● **Exercise**: Pull every line that includes the word "icon" from the data.
*** Data for review
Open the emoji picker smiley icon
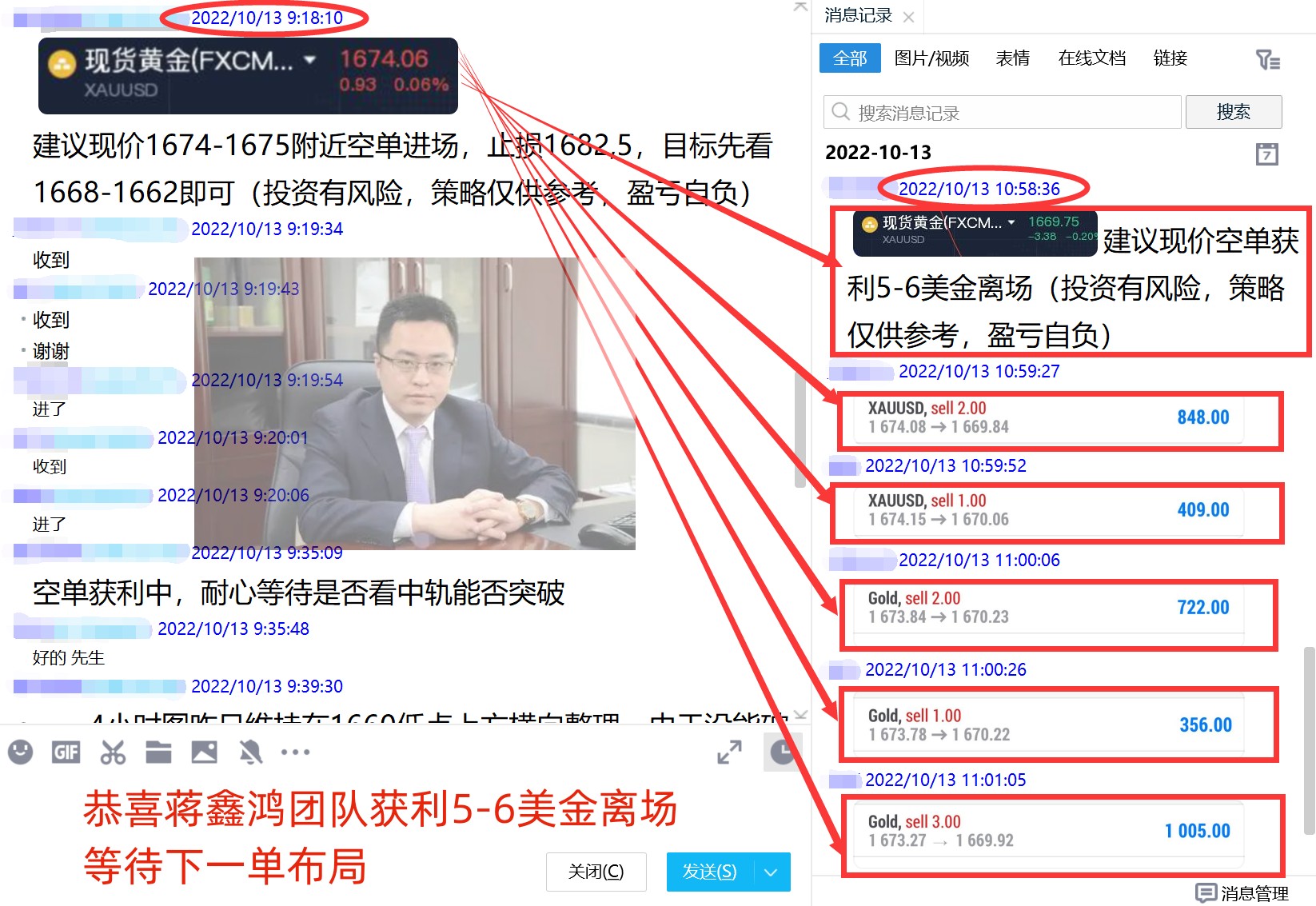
******
*** Data for review
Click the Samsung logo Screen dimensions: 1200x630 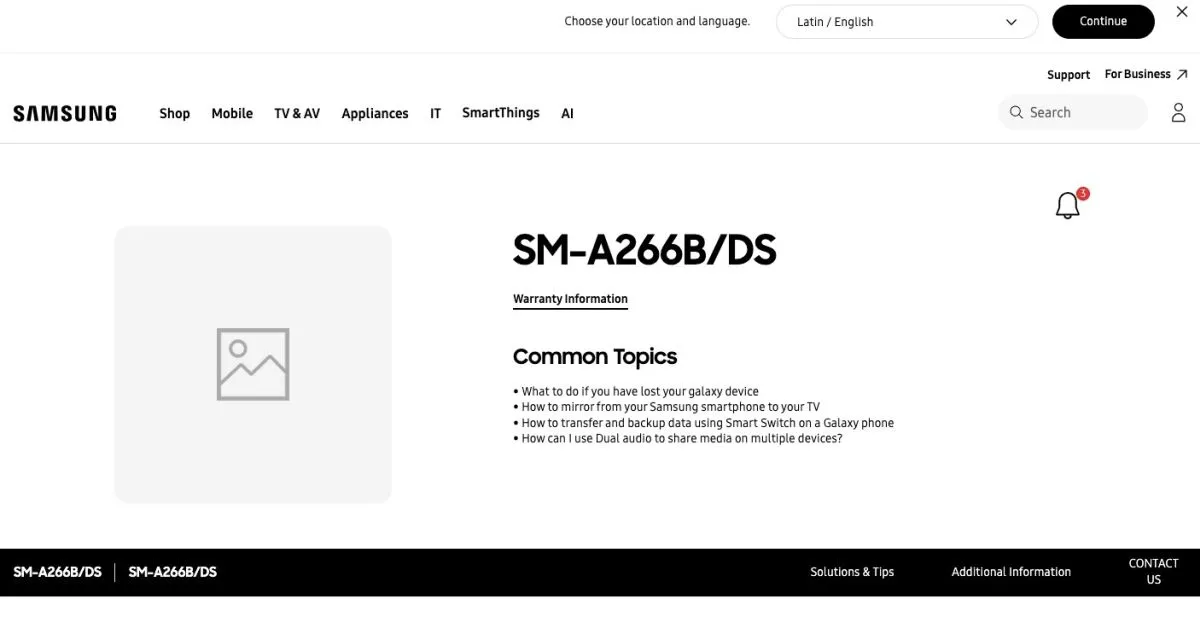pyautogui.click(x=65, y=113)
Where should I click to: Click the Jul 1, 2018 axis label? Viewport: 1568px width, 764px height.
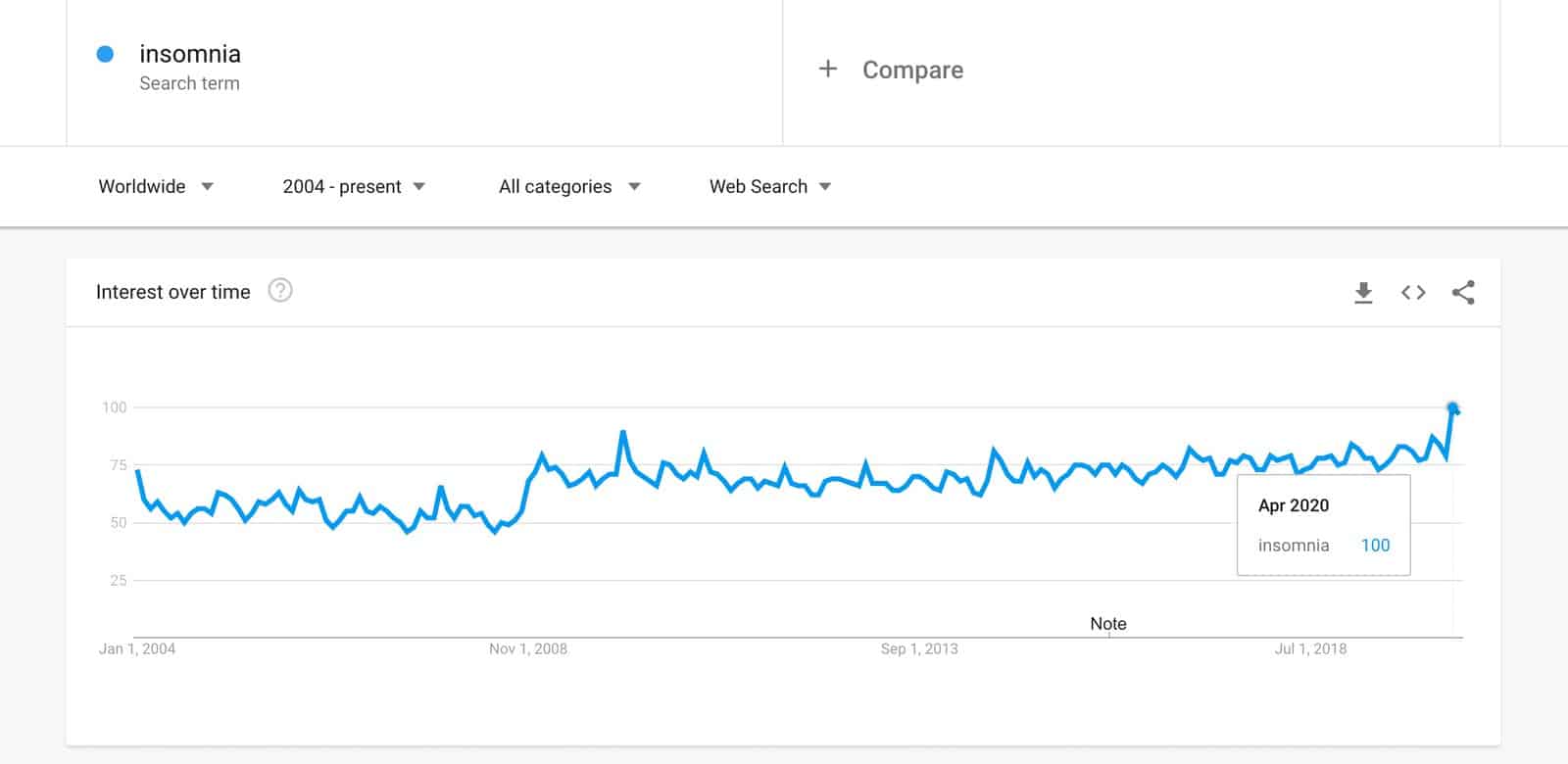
******
*** Data for review
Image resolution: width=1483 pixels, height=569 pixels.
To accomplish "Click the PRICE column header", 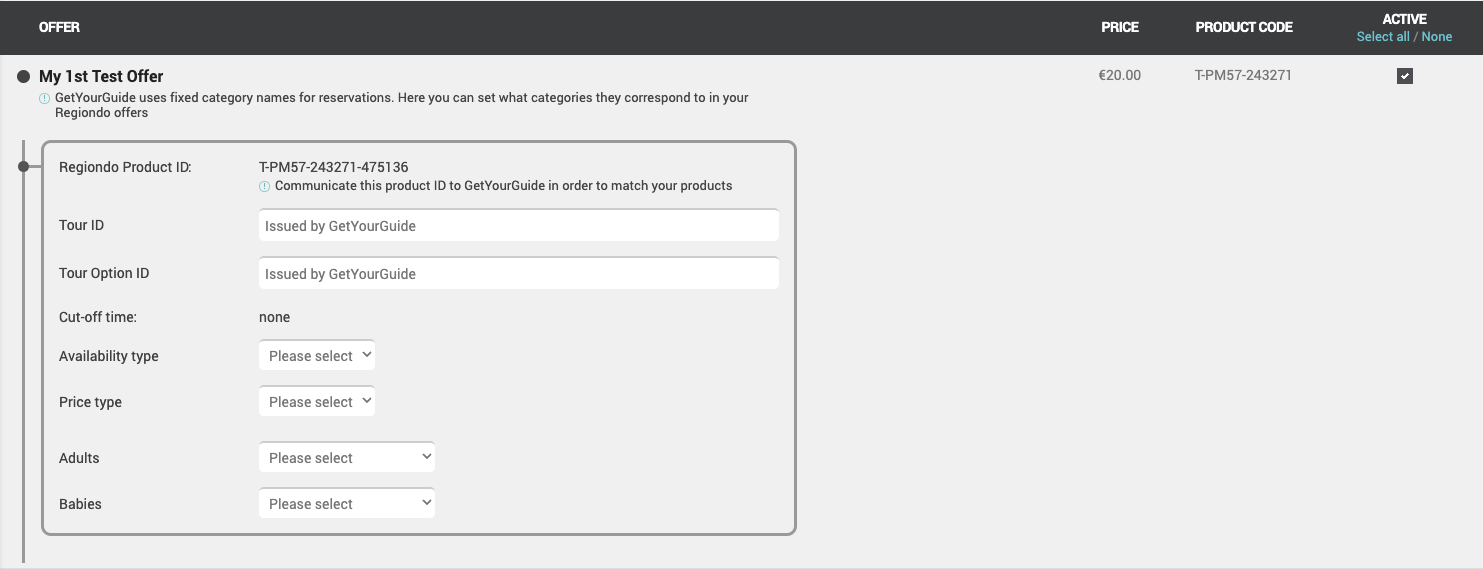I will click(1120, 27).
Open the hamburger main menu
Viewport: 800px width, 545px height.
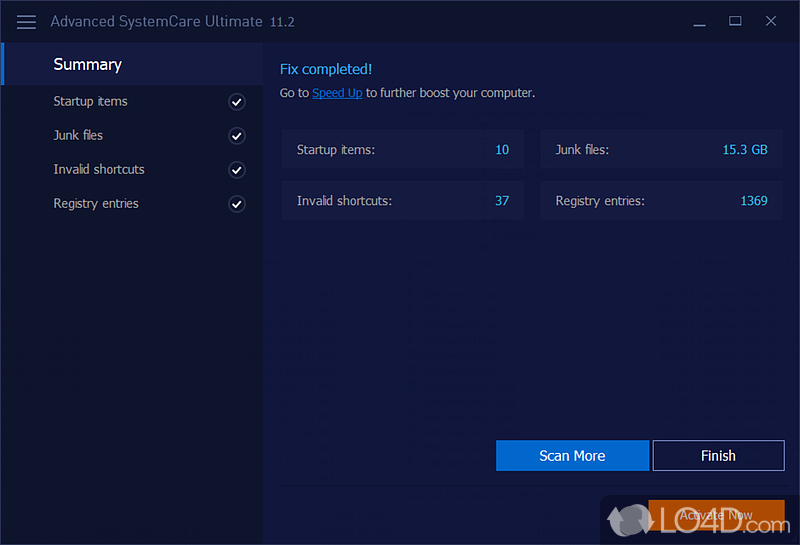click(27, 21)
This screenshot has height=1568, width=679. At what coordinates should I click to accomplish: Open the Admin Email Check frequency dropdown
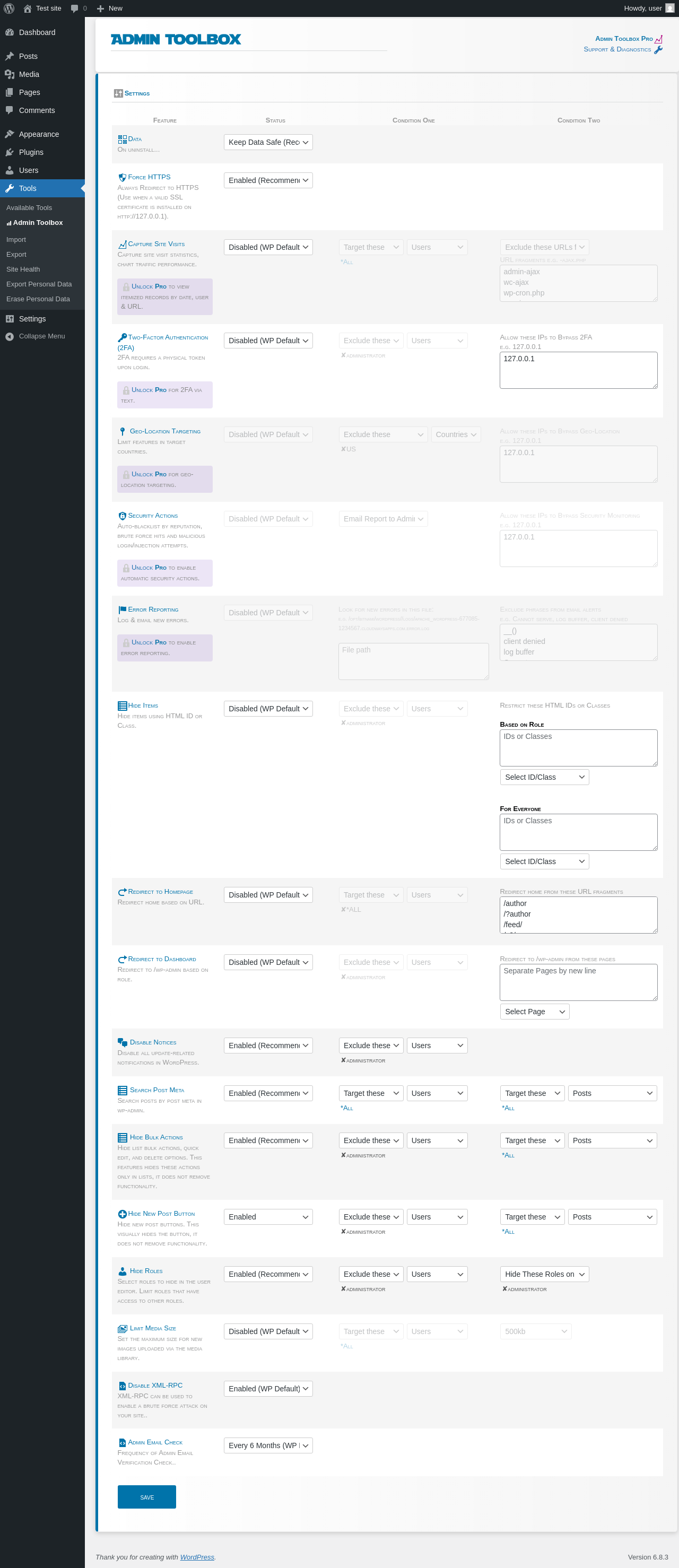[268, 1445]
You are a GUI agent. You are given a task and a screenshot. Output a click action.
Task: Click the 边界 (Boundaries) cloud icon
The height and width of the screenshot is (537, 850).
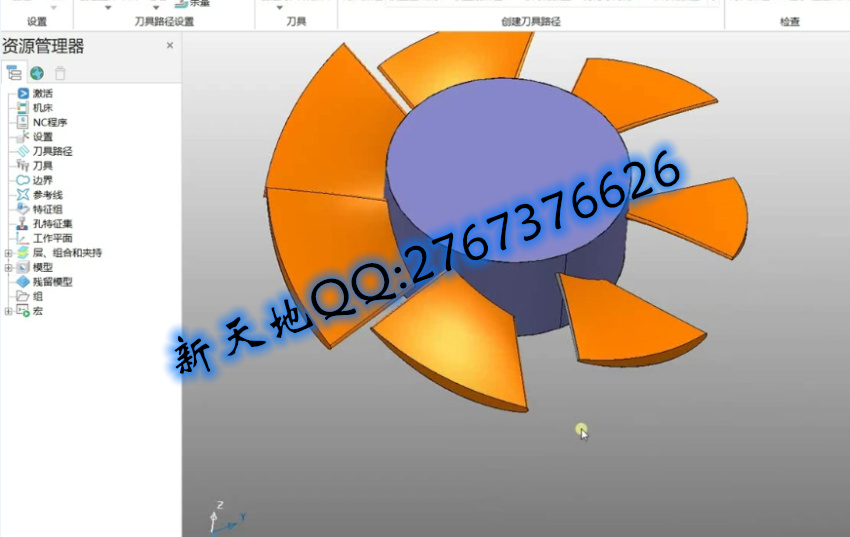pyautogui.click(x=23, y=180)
******
● **Expected output**:
Open the emoji picker smiley icon
Task: Click the 边界 (Boundaries) cloud icon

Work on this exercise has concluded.